Harald miró a Duncan, vestido con americana y anchos pantalones grises, de calculado aire informal, el convencionalismo de lo poco convencional que no había predispuesto en contra a un juez mundano, y se dio cuenta de que ésa era la última vez que llevaría esa ropa. En el futuro (y el futuro eran siete años) llevaría la ropa de la cárcel. Se acabó.

Acaba de empezar.

Khulu estaba esperándolos en las escaleras de los juzgados. Anduvo con ellos en silencio hacia el aparcamiento. Caminaban pesadamente, como presos; cada paso rechinaba. El trabajo de Motsamai, de Hamilton, había terminado con éxito; en adelante, sería el mensajero entre Duncan y las autoridades de la cárcel, pero no necesitaría buscar o recibir a los padres, un abogado de éxito es un hombre ocupado. Permanecieron de pie un momento, junto a su coche. Claudia, en nombre de los dos, dijo a Khulu: Tenemos que seguir viéndonos.

Una cárcel es la oscuridad. Dentro. Dentro de uno. Es una noche que no termina nunca, incluso bajo la irritante luz del fluorescente del techo de la celda. Oscuridad, incluso cuando, a través de la ventana con barrotes a la que se puede llegar desde la cama, la ciudad tiembla de luz. Expectativas. Eso es lo que ha desaparecido. Nada te llama, no esperas nada.

Soy un harapo en una alambrada. Deberías haberme dejado allí.

¿Una carta de Natalie?

Soy un harapo

en una alambrada

deberías

haberme dejado allí

No, no es una carta de ella; es algo que escribió en una ocasión. Uno de los papelitos que le dejaba por ahí para que los encontrara, en el salpicadero del coche, junto a la bañera del cuarto de baño. Una actitud afectada, un modo de comunicarse.

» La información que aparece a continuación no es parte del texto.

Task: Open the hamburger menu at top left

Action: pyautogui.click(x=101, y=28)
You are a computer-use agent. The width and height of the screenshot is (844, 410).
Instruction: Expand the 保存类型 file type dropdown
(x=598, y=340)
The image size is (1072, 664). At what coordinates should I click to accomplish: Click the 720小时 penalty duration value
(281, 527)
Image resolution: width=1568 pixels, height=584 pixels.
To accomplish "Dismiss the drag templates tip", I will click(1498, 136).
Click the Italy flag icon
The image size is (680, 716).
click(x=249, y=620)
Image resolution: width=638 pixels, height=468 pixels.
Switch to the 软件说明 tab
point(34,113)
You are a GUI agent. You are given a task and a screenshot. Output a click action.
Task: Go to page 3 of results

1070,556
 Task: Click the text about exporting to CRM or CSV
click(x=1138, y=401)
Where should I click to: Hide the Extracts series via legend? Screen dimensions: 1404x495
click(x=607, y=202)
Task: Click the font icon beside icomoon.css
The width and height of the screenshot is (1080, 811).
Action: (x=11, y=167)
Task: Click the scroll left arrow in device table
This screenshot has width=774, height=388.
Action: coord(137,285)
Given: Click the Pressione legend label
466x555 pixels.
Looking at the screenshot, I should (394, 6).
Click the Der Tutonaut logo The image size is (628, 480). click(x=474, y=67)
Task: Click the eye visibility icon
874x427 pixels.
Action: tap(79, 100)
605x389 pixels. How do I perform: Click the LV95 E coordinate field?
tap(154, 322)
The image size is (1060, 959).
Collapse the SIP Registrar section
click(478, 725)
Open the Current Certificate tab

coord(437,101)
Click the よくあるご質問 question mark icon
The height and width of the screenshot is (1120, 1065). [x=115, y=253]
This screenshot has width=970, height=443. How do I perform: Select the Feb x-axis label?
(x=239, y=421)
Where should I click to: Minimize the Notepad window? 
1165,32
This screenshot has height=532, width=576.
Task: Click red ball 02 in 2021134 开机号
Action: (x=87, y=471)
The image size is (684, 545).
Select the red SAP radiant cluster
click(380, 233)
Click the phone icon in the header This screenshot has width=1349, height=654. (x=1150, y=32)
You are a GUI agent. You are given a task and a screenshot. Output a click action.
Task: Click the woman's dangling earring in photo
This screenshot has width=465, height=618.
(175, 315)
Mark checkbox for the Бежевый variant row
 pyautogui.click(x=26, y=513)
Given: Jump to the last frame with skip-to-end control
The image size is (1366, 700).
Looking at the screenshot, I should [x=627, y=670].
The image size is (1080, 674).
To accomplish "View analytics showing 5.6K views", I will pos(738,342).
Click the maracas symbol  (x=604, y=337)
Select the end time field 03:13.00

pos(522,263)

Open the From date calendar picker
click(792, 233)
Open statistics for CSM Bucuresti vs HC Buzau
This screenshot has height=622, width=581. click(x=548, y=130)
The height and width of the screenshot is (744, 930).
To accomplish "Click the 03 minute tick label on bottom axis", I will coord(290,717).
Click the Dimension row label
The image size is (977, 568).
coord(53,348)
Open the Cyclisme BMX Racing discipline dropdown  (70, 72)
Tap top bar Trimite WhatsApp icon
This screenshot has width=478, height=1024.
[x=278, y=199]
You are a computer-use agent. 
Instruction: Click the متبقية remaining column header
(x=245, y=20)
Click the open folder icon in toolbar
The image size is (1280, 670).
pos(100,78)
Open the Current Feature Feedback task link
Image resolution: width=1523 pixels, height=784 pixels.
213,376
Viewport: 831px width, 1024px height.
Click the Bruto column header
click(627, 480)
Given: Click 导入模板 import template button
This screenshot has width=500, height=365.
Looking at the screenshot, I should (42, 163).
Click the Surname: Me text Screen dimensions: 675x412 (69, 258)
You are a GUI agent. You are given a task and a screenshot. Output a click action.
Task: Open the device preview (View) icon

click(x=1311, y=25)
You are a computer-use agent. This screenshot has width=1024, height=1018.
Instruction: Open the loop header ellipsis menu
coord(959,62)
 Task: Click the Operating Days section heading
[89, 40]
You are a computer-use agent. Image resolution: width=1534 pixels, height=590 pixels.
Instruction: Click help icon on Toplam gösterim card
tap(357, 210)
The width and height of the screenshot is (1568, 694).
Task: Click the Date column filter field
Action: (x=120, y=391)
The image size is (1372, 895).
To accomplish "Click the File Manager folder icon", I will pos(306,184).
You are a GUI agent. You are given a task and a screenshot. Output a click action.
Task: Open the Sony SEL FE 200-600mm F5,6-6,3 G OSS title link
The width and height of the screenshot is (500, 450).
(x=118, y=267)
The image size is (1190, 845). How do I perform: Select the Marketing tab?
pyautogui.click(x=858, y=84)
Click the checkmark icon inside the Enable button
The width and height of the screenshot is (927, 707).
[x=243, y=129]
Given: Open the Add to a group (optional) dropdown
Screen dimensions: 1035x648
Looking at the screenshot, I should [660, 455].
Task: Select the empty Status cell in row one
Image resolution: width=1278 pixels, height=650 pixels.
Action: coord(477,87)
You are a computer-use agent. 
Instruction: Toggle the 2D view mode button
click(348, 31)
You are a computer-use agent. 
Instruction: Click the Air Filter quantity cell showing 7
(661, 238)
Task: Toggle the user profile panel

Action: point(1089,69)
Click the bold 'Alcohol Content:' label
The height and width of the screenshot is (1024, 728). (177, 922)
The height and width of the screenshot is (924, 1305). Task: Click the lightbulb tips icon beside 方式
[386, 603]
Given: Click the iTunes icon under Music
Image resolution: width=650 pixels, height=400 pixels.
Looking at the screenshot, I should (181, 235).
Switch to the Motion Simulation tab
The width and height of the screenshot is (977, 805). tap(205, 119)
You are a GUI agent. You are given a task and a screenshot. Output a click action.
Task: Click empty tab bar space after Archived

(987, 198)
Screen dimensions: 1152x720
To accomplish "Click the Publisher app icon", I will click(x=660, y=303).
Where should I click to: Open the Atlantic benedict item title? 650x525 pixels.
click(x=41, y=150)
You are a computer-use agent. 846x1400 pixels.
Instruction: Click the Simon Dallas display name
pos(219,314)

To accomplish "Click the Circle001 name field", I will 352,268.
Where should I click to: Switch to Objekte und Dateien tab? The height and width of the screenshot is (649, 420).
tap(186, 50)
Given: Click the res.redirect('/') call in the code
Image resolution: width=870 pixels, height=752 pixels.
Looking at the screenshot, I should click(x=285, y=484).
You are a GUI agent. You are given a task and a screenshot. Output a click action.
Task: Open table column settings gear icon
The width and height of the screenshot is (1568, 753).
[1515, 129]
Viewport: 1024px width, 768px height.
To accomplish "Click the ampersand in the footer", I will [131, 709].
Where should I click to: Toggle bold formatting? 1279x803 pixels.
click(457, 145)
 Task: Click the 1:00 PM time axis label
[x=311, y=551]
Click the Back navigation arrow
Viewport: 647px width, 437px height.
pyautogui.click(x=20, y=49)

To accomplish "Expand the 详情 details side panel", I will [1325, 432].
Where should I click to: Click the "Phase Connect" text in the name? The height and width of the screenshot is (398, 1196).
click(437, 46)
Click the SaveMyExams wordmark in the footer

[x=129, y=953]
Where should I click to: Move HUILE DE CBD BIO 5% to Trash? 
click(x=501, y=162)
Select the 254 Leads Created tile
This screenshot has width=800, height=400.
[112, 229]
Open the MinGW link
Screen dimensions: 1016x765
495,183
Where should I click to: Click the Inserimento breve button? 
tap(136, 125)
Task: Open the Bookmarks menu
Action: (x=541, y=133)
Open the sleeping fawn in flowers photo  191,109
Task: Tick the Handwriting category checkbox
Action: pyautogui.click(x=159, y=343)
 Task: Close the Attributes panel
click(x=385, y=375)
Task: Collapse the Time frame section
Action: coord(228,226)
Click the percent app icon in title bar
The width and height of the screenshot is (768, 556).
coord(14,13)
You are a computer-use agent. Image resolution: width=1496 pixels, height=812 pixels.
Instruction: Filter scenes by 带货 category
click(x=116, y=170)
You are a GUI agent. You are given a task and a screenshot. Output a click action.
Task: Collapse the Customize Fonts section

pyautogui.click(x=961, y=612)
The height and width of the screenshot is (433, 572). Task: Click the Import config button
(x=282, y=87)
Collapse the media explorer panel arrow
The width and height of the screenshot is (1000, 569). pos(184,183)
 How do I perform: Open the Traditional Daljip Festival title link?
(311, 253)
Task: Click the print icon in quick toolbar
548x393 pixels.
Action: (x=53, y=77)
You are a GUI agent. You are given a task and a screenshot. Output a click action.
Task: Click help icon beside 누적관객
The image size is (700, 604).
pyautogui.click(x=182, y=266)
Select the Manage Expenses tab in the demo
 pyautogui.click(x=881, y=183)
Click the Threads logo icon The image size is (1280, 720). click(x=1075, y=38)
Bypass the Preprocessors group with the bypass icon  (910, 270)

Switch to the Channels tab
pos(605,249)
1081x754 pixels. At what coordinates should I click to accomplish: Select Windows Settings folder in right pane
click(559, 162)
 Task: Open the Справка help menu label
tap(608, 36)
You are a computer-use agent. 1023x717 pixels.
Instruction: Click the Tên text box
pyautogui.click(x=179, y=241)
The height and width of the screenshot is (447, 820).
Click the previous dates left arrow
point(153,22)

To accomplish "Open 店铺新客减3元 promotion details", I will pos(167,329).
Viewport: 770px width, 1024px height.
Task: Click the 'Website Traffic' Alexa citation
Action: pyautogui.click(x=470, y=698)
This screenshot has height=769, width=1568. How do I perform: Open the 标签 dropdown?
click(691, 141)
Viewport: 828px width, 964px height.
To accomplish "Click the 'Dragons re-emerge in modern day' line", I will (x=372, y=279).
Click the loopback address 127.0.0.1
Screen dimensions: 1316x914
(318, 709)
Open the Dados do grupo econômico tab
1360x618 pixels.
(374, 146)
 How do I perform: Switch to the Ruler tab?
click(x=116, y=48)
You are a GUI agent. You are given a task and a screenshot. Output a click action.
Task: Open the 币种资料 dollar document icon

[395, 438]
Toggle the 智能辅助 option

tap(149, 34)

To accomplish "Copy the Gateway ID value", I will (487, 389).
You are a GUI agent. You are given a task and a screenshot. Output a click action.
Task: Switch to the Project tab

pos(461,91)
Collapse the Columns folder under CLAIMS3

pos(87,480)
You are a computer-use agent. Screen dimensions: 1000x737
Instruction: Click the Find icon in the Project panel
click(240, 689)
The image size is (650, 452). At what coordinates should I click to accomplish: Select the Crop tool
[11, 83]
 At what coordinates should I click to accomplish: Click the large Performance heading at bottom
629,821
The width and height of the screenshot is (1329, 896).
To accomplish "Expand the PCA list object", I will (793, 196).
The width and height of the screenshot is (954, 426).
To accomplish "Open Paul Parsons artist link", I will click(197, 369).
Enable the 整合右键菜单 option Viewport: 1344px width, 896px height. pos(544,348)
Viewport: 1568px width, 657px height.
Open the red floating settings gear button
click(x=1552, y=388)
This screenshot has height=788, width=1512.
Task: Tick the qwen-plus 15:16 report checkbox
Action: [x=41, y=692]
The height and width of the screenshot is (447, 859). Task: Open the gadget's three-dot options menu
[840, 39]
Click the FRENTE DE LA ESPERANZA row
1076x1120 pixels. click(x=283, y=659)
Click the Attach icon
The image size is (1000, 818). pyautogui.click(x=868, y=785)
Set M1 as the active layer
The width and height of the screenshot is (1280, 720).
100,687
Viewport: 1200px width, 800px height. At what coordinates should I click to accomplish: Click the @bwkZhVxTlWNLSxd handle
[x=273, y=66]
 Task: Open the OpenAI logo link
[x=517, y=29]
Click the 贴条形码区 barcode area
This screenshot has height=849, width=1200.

Podría haber sido escritora. Tenía talento. Podrían haber sido la escritora y el arquitecto, una pareja «creativa». Una familia de cuatro, qué estupendo: junto con la doctora y el suministrador de créditos hipotecarios para los que no tienen casa. Asequible: ésa es la palabra acuñada para nuestros tiempos, referida a lo que uno puede conseguir sin arriesgar demasiado, el camino escogido por el bueno de Khulu para ser aceptado: es asequible para los varones blancos, en sus camas.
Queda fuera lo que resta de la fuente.